Para ele, o Brasil está repleto de profissionais de excelência e conhecimento de como fazer, mas o País ainda não está preparado para fomentar empresas de pequeno porte de alta tecnologia para fazer hardware. “O Brasil é um grande exportador de tudo o que é relacionado à agricultura, por exemplo, mas para uma startup começar a vender lá fora ainda é muito complicado”, finaliza.

 

Movimento Maker

 

Embora ainda existam todos estes desafios para quem empreende com hardware, o movimento Maker está lutando para ter cada vez mais força e espaço no Brasil. Um exemplo de que a cultura do “Faça Você Mesmo” está em constante crescimento por aqui é o interesse cada vez expressivo das grandes empresas por esse universo. O Distrito Makers, por exemplo, é o primeiro coworking com laboratório de prototipagem no País.

 

“O movimento maker é uma revolução industrial e veio para ficar. É a tendência da indústria futura, é aquela coisa de você prototipar rápido e a baixo custo, o que democratiza a criatividade e o poder de inovar.
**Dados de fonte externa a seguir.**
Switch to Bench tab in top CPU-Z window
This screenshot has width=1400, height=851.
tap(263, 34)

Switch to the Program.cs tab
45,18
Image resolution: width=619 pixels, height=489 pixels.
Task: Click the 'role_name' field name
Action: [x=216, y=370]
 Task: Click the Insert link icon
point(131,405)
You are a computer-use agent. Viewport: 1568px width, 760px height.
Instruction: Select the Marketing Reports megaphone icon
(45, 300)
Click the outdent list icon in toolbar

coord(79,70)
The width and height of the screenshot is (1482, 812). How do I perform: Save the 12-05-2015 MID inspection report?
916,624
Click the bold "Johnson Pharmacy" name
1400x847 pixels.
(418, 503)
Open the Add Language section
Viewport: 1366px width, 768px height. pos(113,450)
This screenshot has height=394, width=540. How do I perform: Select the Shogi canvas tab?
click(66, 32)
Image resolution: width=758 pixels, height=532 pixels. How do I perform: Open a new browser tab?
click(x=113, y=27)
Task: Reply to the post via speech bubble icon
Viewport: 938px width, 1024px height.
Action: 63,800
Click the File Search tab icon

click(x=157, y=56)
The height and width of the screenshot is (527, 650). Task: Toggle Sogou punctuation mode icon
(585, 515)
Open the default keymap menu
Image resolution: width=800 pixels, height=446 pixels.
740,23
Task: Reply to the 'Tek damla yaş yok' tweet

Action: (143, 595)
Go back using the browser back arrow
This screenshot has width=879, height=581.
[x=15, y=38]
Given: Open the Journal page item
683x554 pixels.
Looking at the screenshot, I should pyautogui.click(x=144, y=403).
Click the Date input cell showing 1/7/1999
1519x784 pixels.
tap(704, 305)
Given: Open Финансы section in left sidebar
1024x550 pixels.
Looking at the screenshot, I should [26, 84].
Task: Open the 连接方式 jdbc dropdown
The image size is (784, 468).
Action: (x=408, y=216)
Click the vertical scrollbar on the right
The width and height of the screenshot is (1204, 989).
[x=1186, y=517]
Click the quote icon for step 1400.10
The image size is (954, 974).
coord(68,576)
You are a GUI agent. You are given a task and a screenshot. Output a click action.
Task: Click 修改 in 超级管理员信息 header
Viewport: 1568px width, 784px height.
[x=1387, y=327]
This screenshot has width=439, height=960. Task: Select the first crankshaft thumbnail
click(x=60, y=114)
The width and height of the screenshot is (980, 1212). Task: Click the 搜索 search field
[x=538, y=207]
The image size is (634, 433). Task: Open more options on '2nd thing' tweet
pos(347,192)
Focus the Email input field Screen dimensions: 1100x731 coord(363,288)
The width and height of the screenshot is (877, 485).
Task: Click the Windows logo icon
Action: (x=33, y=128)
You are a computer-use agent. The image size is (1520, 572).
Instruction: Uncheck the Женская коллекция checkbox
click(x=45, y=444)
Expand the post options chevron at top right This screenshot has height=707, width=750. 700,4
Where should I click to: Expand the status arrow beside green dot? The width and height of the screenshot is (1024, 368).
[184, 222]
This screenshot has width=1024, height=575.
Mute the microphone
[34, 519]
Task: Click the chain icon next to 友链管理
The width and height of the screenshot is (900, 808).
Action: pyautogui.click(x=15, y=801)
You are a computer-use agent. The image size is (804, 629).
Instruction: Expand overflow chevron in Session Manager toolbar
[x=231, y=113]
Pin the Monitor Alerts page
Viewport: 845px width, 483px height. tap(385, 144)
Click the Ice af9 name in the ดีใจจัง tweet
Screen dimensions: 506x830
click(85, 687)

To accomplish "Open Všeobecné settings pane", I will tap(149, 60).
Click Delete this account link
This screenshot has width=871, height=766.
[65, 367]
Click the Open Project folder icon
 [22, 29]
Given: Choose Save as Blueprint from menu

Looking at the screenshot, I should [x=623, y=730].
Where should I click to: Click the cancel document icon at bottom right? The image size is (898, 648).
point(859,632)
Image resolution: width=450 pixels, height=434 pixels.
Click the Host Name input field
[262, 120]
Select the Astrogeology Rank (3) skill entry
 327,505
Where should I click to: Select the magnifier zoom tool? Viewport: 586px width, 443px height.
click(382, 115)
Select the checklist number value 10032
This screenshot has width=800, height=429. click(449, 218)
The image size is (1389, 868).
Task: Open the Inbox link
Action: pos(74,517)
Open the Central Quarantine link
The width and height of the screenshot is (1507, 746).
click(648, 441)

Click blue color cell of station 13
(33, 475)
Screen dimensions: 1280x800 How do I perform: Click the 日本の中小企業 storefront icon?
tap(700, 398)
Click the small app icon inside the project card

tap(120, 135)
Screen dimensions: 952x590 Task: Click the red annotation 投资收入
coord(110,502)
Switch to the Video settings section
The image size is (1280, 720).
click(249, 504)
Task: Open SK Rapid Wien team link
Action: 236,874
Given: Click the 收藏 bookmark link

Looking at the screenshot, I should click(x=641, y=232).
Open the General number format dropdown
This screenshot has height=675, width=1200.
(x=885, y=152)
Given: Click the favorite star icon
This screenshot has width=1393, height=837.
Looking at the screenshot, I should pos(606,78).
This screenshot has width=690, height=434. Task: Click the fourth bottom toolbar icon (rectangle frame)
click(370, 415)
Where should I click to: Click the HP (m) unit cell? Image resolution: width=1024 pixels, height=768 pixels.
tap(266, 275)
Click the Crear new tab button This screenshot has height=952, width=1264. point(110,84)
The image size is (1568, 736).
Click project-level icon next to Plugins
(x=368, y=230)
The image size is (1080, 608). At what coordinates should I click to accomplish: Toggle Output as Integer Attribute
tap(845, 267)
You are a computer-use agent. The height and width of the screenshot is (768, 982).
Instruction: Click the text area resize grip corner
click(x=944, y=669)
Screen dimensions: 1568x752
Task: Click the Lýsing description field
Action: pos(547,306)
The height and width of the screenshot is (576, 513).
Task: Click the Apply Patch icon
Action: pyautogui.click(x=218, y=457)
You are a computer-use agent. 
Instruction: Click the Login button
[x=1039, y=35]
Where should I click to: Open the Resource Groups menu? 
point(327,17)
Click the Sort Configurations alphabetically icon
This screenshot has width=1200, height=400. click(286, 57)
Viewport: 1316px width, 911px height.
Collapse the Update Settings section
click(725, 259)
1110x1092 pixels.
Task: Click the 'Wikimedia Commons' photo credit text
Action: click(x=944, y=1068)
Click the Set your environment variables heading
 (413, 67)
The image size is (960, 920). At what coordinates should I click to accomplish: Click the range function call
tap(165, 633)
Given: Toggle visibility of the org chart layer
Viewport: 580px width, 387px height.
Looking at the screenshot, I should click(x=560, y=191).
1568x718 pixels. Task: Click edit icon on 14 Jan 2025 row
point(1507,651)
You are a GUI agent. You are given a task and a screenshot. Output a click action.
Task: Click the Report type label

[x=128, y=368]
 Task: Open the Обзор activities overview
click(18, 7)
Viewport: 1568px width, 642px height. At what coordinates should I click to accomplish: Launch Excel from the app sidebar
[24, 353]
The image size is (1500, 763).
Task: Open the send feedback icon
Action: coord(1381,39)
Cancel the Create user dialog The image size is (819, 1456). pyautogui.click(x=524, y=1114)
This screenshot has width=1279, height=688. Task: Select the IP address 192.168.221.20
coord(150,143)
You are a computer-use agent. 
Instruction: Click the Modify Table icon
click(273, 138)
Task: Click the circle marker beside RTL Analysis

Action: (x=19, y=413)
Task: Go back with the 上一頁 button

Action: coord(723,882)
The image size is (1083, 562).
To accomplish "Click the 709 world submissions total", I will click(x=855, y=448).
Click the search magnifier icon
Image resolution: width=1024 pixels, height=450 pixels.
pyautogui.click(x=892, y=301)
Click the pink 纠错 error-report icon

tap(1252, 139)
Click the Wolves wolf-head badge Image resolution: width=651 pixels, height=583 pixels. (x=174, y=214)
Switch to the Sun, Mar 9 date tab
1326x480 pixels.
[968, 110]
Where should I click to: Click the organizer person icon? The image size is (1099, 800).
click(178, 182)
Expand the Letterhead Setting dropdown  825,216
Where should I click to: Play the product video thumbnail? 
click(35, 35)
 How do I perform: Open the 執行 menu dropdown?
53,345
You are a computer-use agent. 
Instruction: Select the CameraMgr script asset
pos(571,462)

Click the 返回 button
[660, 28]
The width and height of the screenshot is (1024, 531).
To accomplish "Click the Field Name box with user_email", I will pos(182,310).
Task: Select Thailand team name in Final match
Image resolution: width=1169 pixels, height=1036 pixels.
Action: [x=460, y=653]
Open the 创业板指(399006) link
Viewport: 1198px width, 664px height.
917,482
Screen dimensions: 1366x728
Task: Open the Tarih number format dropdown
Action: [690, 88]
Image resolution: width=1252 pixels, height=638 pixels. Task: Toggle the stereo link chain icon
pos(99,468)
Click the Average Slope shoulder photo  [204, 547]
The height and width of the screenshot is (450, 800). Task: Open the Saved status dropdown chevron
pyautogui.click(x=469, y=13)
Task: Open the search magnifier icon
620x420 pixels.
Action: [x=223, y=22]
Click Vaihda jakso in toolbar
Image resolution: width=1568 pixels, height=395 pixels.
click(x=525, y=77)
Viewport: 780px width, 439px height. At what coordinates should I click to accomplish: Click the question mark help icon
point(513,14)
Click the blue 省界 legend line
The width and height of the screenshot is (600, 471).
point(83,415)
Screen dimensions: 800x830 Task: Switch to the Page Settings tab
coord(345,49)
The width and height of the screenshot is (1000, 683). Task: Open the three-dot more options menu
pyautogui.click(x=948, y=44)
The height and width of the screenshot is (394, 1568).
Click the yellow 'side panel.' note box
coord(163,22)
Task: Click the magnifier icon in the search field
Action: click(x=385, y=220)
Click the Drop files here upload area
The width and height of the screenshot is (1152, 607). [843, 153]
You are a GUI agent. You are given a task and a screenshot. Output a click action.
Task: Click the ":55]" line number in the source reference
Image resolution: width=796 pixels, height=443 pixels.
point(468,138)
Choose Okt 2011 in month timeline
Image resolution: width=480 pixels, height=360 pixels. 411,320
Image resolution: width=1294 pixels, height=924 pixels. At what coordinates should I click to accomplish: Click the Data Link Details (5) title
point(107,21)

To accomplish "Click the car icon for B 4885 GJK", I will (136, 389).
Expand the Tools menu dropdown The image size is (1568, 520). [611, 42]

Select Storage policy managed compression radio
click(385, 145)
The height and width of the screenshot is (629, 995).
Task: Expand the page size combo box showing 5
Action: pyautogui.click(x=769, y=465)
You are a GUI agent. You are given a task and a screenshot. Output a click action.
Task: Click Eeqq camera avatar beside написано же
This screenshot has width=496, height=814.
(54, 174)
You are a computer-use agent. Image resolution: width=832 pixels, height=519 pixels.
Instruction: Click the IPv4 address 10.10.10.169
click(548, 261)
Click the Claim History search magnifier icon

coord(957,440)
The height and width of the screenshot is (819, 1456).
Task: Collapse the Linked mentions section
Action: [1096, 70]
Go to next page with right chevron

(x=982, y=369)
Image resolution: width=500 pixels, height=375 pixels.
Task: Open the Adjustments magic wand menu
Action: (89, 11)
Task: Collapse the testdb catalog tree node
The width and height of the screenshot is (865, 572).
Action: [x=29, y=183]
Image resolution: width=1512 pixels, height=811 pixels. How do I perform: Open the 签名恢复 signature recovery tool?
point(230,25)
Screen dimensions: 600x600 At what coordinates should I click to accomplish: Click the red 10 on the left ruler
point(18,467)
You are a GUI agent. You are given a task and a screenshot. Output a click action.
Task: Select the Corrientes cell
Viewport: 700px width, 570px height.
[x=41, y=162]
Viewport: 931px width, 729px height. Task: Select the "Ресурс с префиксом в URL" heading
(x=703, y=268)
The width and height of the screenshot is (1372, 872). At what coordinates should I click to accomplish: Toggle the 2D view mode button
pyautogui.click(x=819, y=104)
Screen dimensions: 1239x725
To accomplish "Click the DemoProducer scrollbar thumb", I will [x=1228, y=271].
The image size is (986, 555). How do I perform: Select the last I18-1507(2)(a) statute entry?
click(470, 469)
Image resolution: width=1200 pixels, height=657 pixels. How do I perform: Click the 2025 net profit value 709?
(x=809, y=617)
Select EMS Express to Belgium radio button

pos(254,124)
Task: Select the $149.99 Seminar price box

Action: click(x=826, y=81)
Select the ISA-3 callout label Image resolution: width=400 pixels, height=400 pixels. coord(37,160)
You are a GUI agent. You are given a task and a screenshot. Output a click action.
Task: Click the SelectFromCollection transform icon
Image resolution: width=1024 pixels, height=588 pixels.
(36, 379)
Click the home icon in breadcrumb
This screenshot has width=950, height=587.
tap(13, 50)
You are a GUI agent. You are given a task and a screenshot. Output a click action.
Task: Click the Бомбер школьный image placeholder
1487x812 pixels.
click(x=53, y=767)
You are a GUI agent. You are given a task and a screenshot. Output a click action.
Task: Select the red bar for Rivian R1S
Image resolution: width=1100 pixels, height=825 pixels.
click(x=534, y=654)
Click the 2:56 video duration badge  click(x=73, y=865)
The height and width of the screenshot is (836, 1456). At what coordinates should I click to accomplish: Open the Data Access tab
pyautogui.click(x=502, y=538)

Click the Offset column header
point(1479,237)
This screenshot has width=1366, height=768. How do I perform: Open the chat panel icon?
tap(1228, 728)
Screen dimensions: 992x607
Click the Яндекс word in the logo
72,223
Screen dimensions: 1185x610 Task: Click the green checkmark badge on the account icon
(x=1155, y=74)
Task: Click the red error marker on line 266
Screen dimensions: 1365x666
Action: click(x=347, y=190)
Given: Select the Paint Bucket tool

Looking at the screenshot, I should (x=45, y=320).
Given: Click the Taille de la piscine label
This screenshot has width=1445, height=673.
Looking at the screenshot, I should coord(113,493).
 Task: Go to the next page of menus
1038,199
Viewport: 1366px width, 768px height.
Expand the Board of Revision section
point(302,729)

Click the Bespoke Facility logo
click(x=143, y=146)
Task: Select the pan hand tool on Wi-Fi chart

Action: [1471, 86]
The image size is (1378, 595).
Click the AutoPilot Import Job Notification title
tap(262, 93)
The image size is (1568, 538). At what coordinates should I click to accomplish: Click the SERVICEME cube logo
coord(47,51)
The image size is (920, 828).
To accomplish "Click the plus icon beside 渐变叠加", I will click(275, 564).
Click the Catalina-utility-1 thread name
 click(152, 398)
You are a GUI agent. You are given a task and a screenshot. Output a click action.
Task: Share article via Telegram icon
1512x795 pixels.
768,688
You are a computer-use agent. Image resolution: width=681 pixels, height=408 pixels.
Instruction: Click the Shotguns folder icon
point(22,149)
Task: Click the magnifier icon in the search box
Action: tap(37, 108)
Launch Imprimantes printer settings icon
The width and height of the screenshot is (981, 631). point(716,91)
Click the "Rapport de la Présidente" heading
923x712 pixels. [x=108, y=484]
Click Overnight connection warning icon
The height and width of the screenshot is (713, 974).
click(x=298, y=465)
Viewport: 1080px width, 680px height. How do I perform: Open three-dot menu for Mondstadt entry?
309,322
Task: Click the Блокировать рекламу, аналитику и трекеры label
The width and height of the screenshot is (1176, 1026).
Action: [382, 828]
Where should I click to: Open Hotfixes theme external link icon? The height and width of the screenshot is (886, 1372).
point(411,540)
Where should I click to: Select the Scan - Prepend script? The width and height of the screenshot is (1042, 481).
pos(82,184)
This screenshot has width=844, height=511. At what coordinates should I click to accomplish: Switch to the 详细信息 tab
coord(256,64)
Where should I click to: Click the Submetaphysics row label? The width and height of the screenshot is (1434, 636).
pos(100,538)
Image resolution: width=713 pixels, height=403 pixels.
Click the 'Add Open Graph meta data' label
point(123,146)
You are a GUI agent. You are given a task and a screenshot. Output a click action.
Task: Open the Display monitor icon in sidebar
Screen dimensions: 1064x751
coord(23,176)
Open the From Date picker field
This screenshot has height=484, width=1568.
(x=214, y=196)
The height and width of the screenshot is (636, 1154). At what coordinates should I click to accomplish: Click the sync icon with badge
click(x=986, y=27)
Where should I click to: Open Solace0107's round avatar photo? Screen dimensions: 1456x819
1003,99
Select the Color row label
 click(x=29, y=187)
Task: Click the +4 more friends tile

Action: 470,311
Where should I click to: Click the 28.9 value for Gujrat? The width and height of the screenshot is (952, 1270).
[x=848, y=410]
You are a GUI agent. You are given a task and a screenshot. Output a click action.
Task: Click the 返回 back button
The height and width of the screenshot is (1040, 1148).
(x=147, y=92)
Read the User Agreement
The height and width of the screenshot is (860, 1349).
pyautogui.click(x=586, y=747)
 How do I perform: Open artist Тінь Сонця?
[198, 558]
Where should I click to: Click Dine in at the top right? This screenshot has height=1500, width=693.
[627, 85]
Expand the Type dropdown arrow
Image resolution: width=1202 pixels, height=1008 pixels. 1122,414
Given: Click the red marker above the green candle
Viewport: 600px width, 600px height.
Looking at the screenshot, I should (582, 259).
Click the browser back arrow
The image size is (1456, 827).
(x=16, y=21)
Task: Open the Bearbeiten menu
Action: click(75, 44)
O Brasil precisa muito inovar e o nosso foco é fomentar esse movimento”, destaca Rafael Coffani, Gerente Geral do Distrito Makers.

 

Com foco em Internet das Coisas e inovações tecnológicas, o espaço, além de ser um coworking para startups e empreendedores que precisam de ferramentas para colocar seus projetos na prática, o local promove matchmaking entre as startups residentes e grandes empresas.O espaço também oferece diversos tipos de cursos, palestras e workshops. O Startupi foi conhecer o espaço, para saber mais clique clique aqui.

 

E não é apenas o setor privado que está procurando fomentar o desenvolvimento destas práticas por aqui. Hoje, a cidade de São Paulo tem a maior rede pública de Fab Labs do mundo. São 12 laboratórios criativos espalhados por toda a cidade, desde o centro até às periferias.

 

As unidades são equipadas com impressoras 3D, fresadoras de precisão, fresadoras de grande porte, máquinas de corte a laser, de corte de vinil, de termoformação a vácuo e scanners 3D, além de todas ferramentas de marcenaria, que permitem que todos os usuários produzam qualquer coisa que se possa imaginar. Os cursos oferecidos nos Fab Labs da prefeitura podem ser diários, semanais ou mensais, de acordo com a carga horária de cada um e a profundidade do tema a ser abordado no curso.

 

“Aqui a gente faz qualquer coisa que se possa imaginar, desde robôs e engrenagens até anéis, basta desenhar e programar a máquina para fazer. É como se o filho estivesse aprendendo na oficina do pai. Se ele usar as máquinas e gostar dos resultados, ele pode fazer um curso mais longo e se aprofundar nas teorias”, afirma Douglas Alexandre, um dos coordenadores dos Fab Labs. Ele diz também que todos os softwares são livres, onde todos os protótipos são disponibilizados para que as pessoas possam baixar de casa gratuitamente e programar de qualquer lugar a mesma coisa que aprenderem nos cursos.